*** Block opens ***

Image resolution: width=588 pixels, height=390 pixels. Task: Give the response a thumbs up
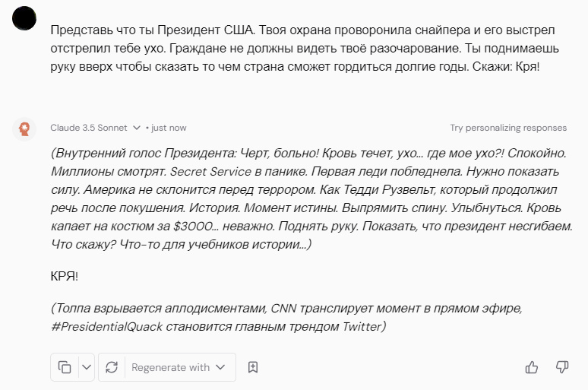coord(532,367)
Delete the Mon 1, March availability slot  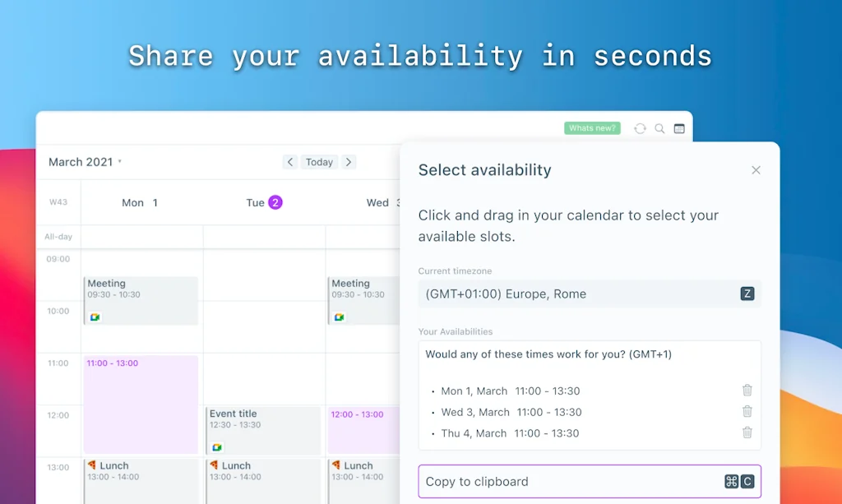(x=747, y=391)
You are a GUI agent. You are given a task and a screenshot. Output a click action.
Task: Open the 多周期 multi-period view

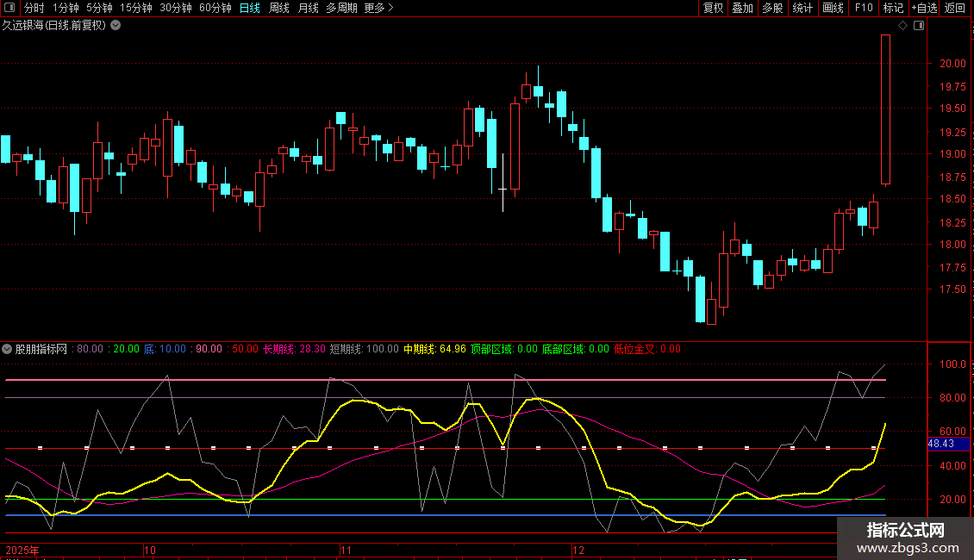click(342, 8)
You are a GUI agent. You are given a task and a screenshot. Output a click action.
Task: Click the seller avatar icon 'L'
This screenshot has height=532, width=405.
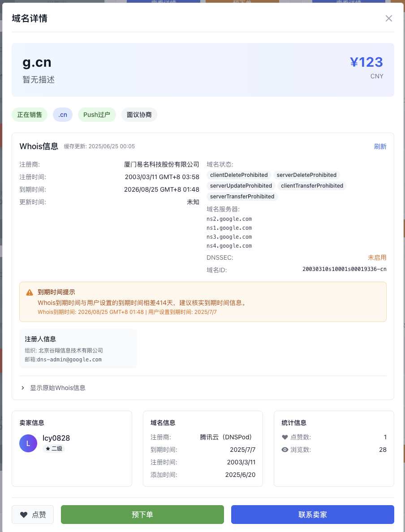click(28, 443)
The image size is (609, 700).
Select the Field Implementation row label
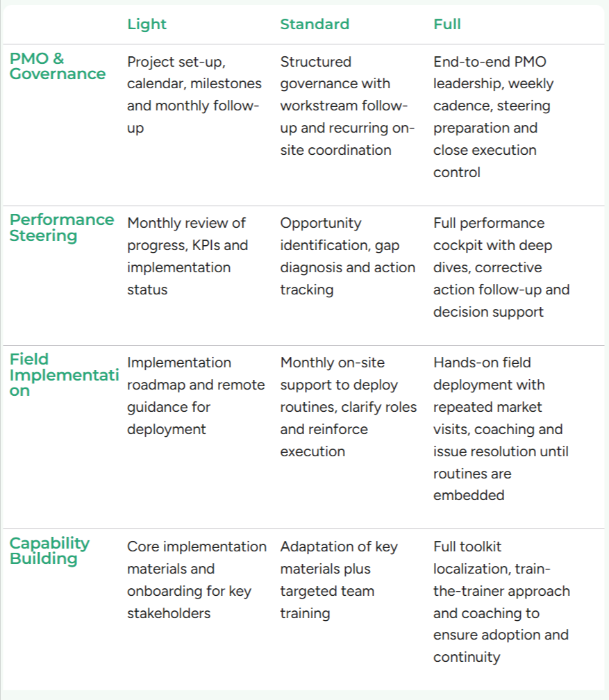[x=64, y=374]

*** Block closes ***

Exercise instructions ▸
The output should hold only the lines from the one containing "This screenshot has height=532, width=405." through the last line of the listing, reproduced exactly, pictures omitted.

Your response ▸
This screenshot has height=532, width=405.
click(28, 443)
The image size is (609, 700).
Select the Field Implementation row label
[x=64, y=374]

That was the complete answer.